The men’s semifinals at the BNL Internazionali d’Italia is exactly what tennis is needing and looking for. Two players from the “old guard” taking on two “young guns”. 

This is what the sport wants to see, a gradual handing over of the batons. Rafa Nadal, Novak Djokovic, Roger Federer and Andy Murray have dominated the sport for so many years and while the likes of Milos Raonic, Grigor Dimitrov, Kei Nishikori and Alexandr Dolgopolov have threatened to make a move, they have not quite achieved that on a consistent enough basis.

At the Foro Italico we are seeing some of that coming to fruition as Nadal takes on Dimitrov and Djokovic faces Raonic.

It was great theatre when Nadal accounted for Andy Murray in the quarters (amazing that they had not played for three years) and Djokovic got past David Ferrer. That was a big win for Novak who beat Ferrer on the Spaniard’s preferred surface and especially after the arm concerns Djokovic has had. Raonic had beaten Jeremy Chardy and Dimitrov had the benefit of Tommy Haas retiring after the first set of their match.

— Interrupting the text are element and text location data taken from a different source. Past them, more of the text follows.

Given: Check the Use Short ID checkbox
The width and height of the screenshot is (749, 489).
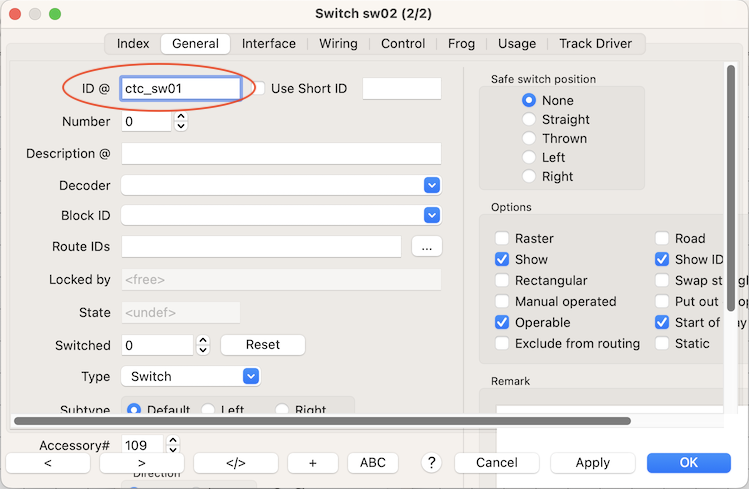Looking at the screenshot, I should 258,88.
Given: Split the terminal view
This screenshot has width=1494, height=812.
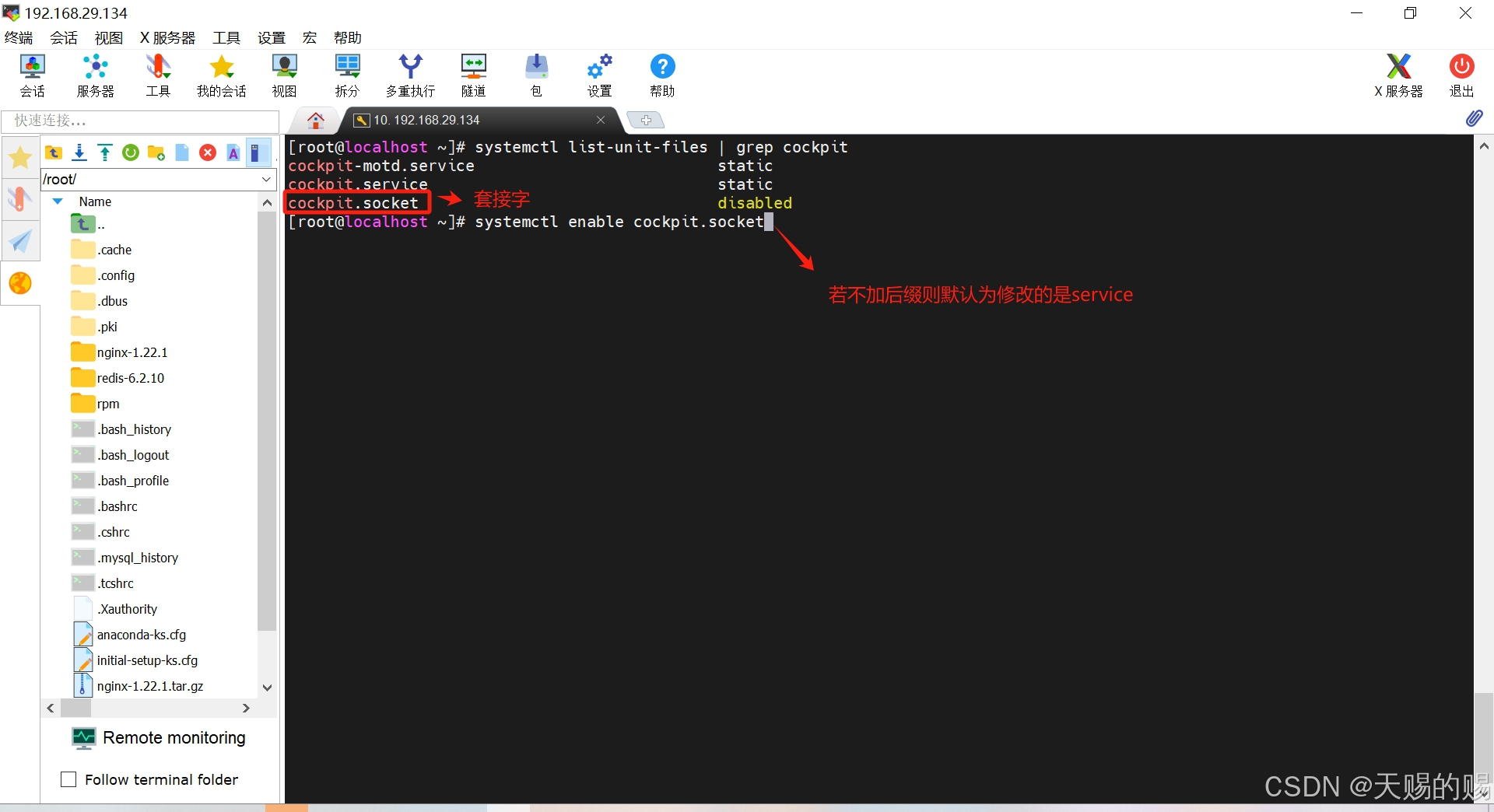Looking at the screenshot, I should coord(346,74).
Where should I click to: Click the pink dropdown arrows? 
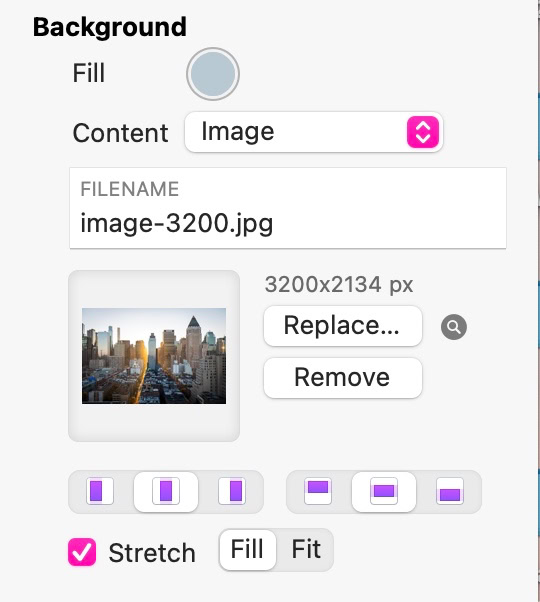point(423,132)
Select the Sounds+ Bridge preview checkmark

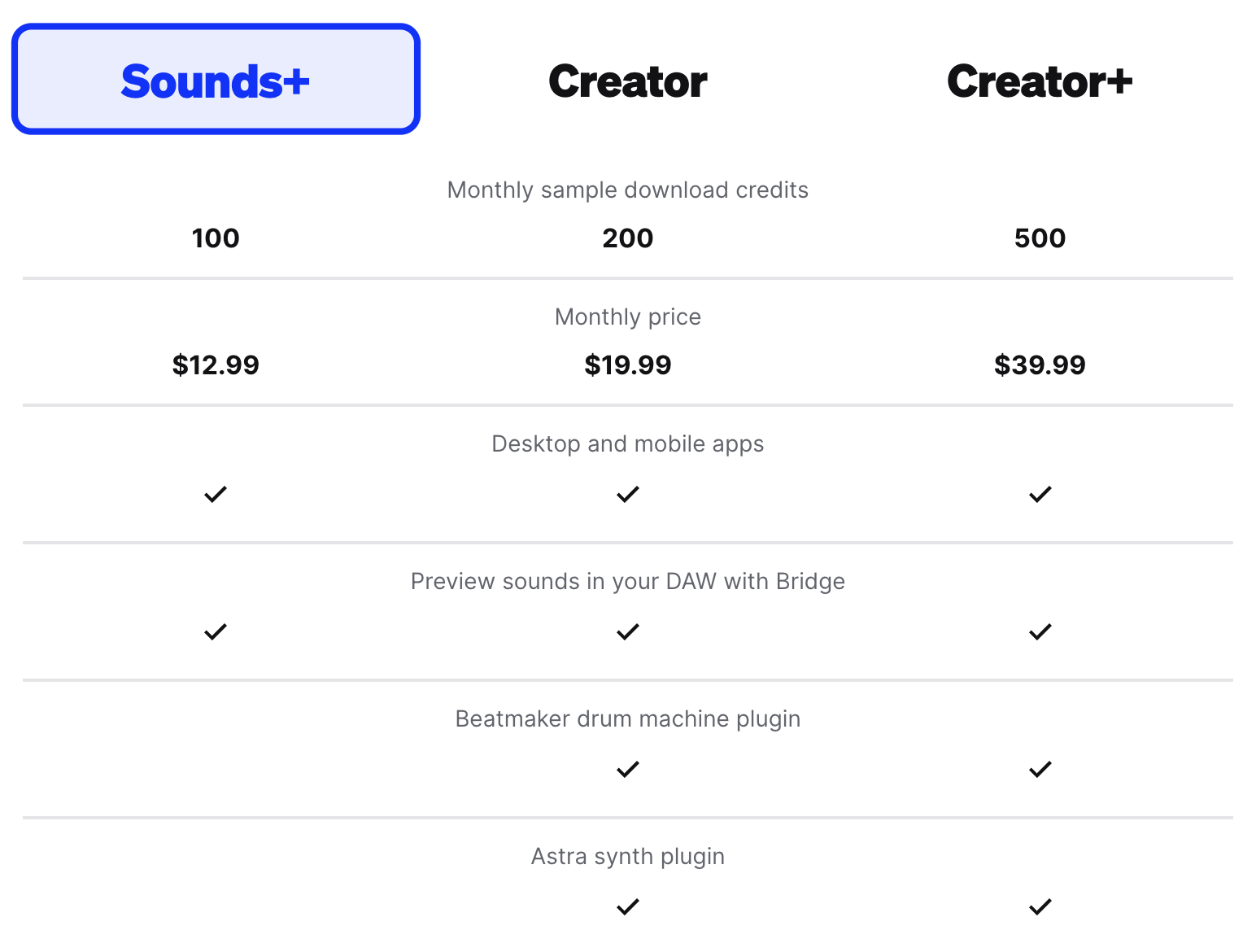(215, 631)
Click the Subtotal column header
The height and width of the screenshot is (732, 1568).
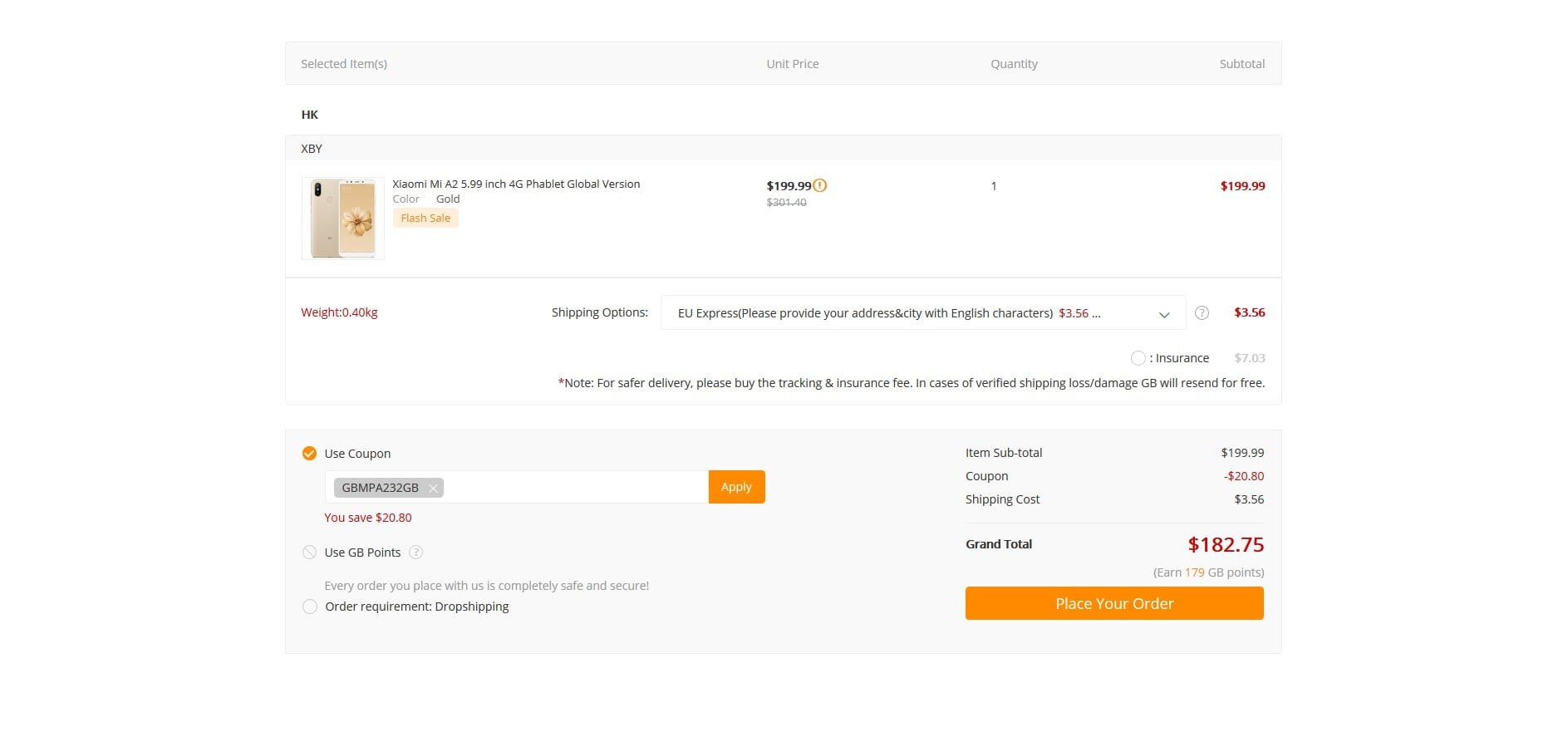tap(1241, 64)
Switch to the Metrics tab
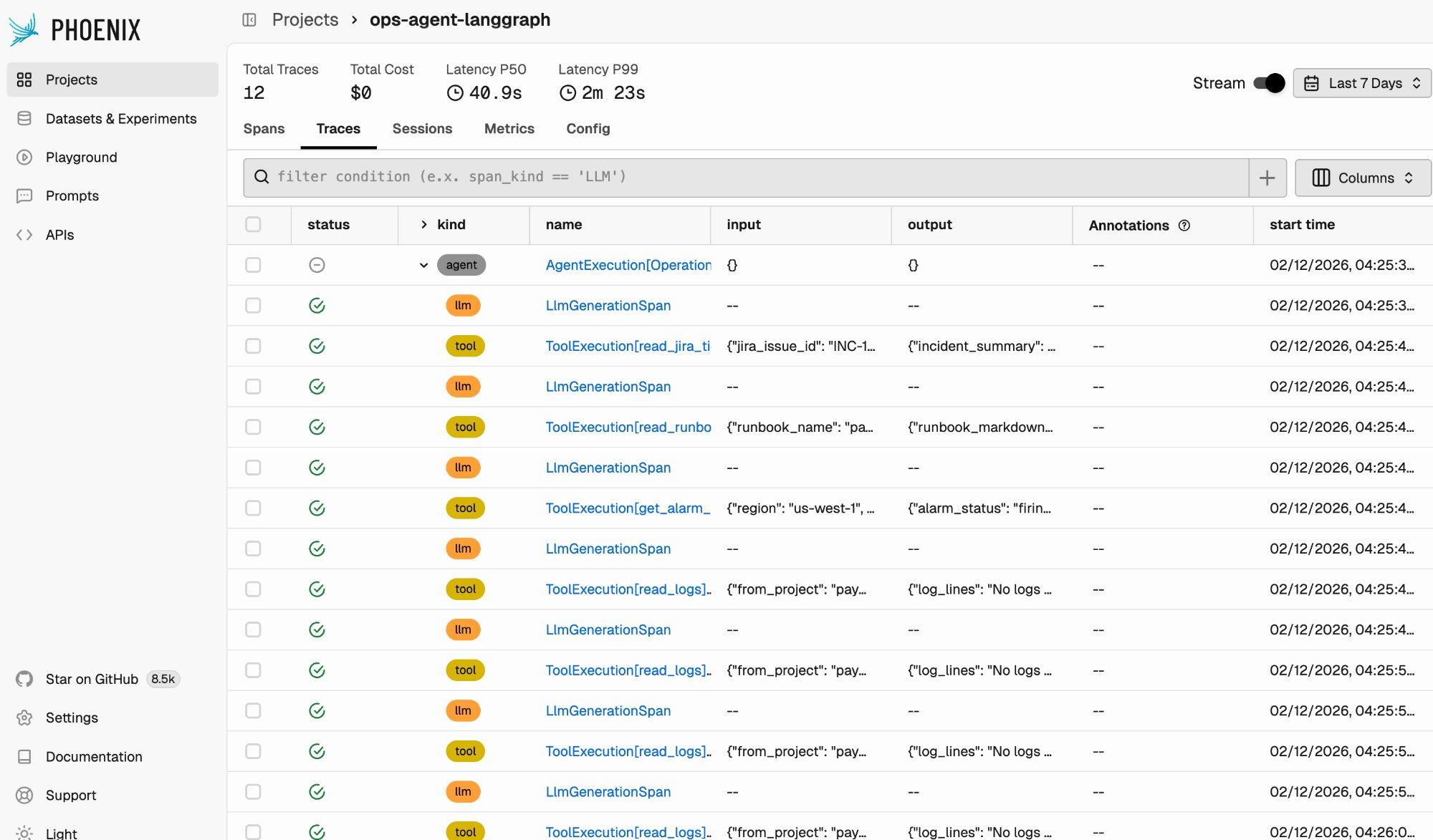This screenshot has width=1433, height=840. (509, 129)
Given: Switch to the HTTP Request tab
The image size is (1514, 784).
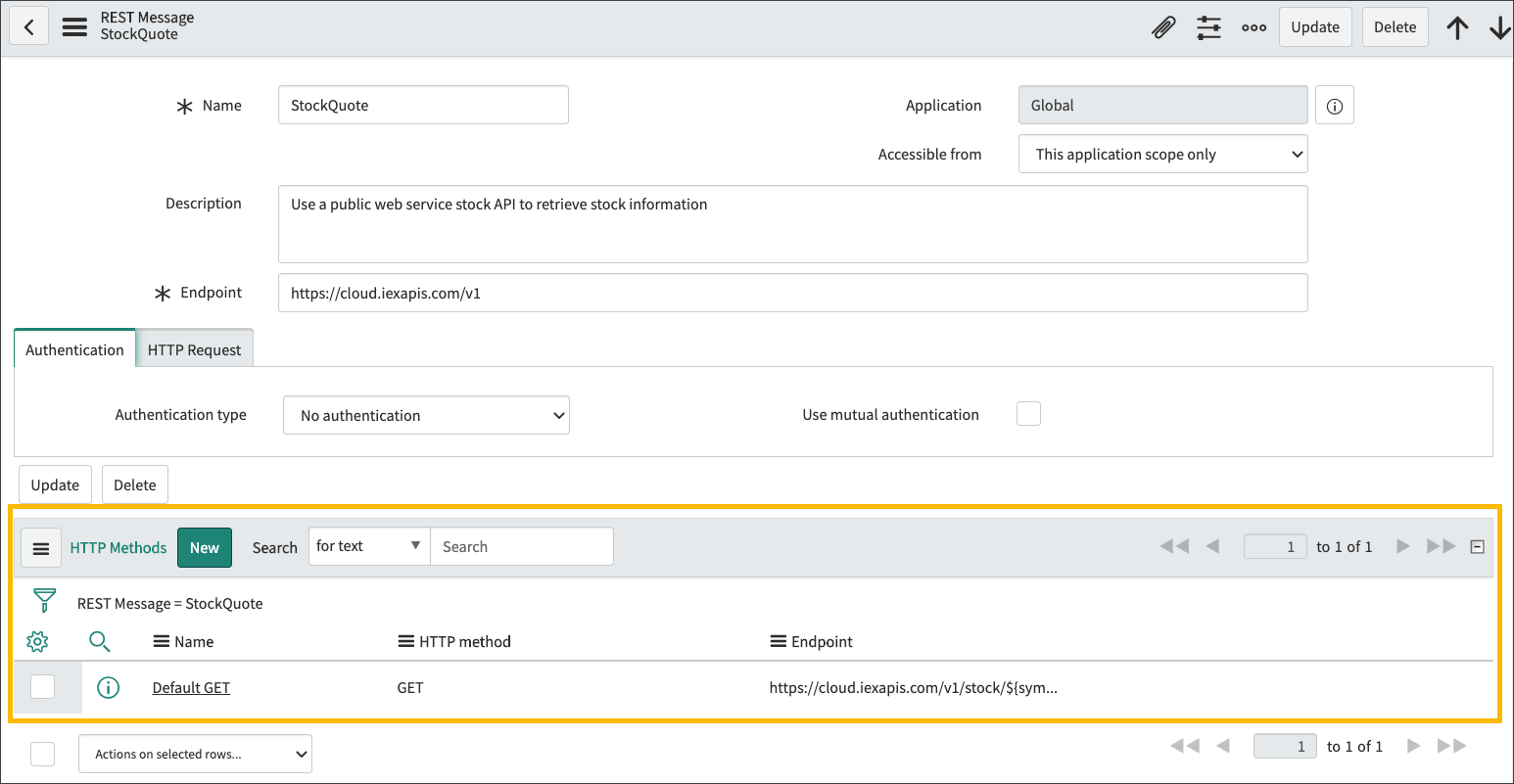Looking at the screenshot, I should 194,349.
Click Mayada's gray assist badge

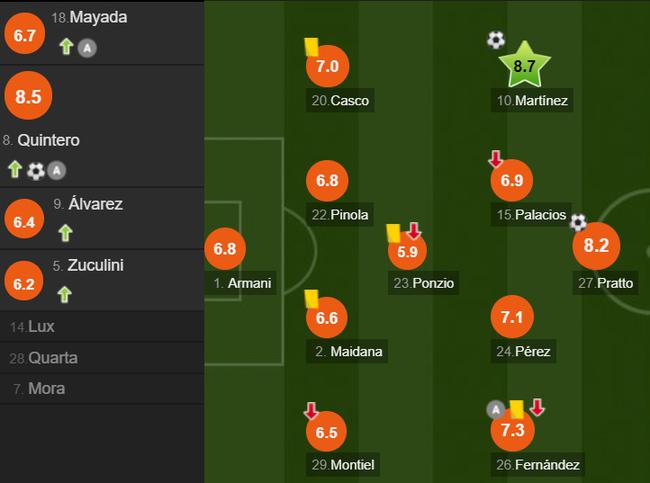point(87,48)
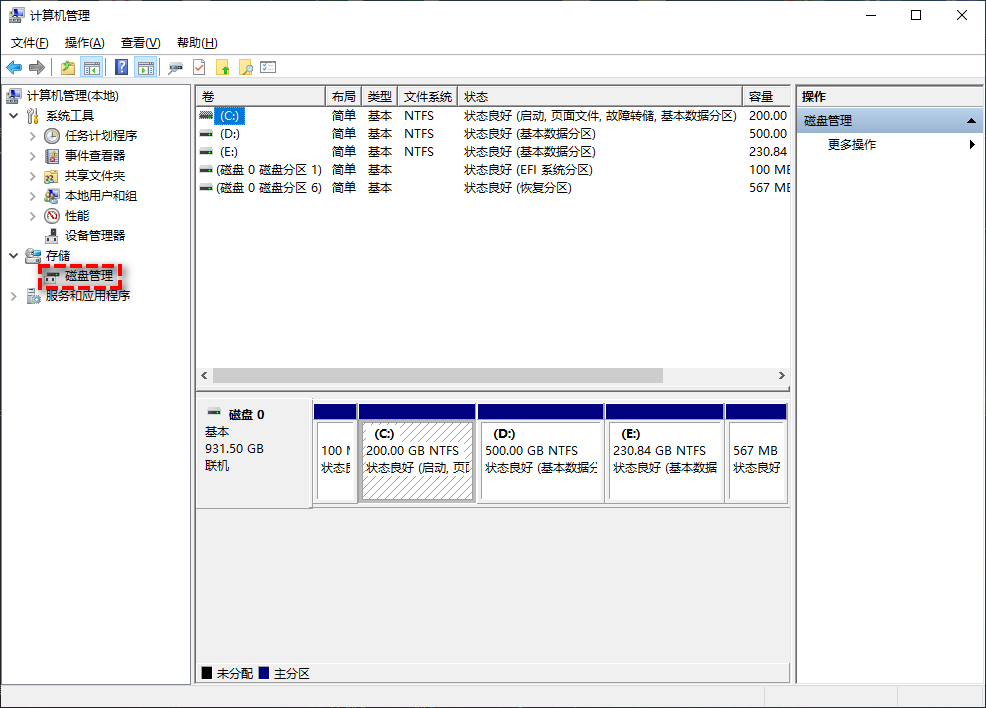Click the checklist settings toolbar icon
986x708 pixels.
click(x=268, y=67)

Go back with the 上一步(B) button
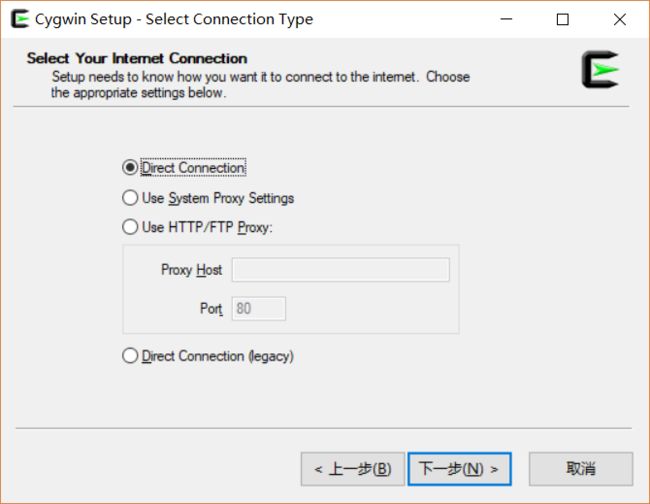tap(352, 469)
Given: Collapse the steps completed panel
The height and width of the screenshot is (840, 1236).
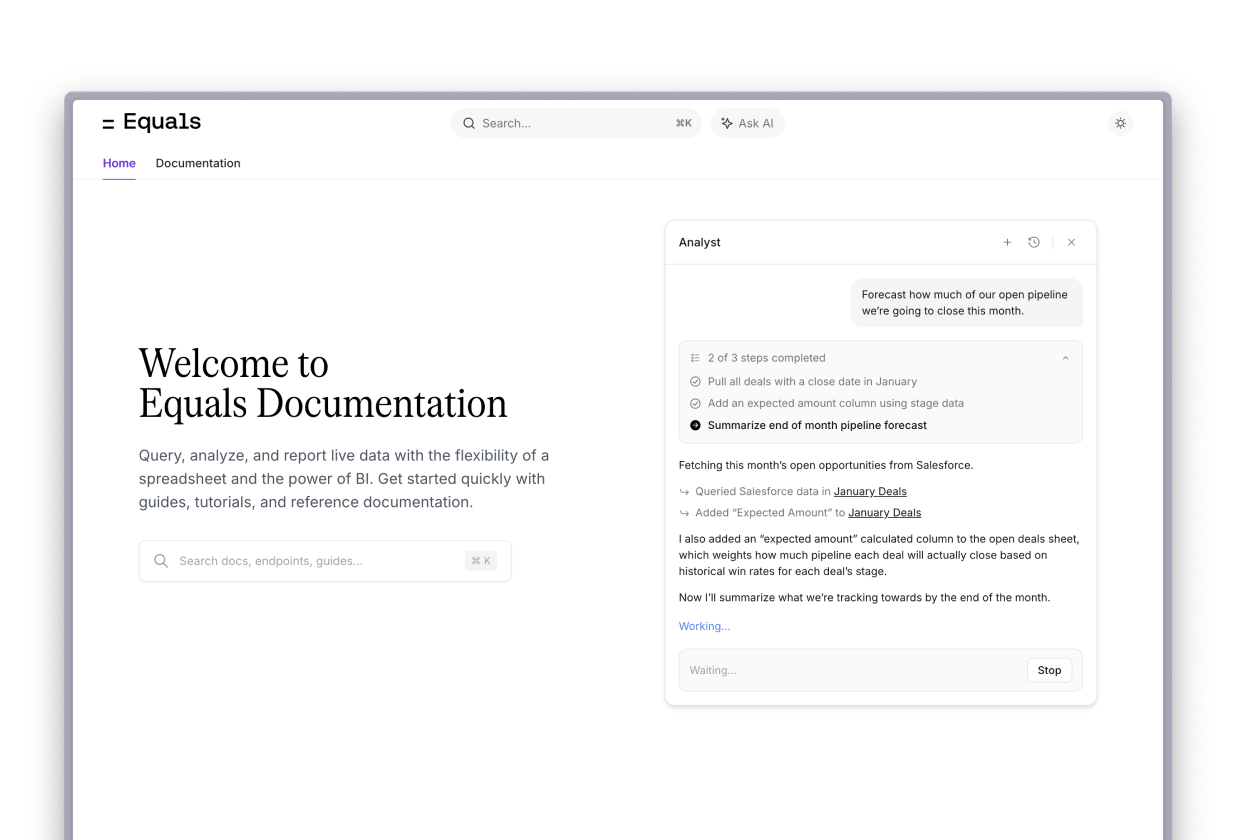Looking at the screenshot, I should click(1066, 357).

Both semis should be fascinating contests but if one was have a preference it would probably be the Nadal-Dimitrov affair. It will be their fifth meeting and Nadal has won all before but since their last meeting the Bulgarian has stepped up to the mark. They last played in the quarters of the Australian Open and Nadal won 3-6, 7-6, 7-6, 6-2. Their only clay meeting was in Monte Carlo last year and the score then was 6-2, 2-6, 6-4.

What will be very interesting to see is how Nadal approaches the match when you consider he has had issues with two other young guns in recent months – he lost to Dolgopolov at the BNP Paribas Open in Indian Wells and had to fight back from a set and a break down against Nishikori in Madrid.

This year Dimitrov has won two titles and Nadal three while Nadal has played six more matches than Dimitrov as indicated by the year to date win-loss record which stands at 30-5 and 22-7 respectively.

Djokovic goes in against Raonic having won their only encounter, which was last year in the semis of the Davis Cup by BNP Paribas 7-6, 6-2, 6-2, and it was on clay.

Personal wise there are small connections; Djokovic was born in Belgrade and Raonic in Montenegro (one time part of the same country) and both reside in Monte Carlo.

They have played way fewer matches than Nadal and Dimitrov this year – Djokovic’s win-loss record is 19-3 and Raonic’s is 12-6.

However these matches turn out, it will be great for tennis.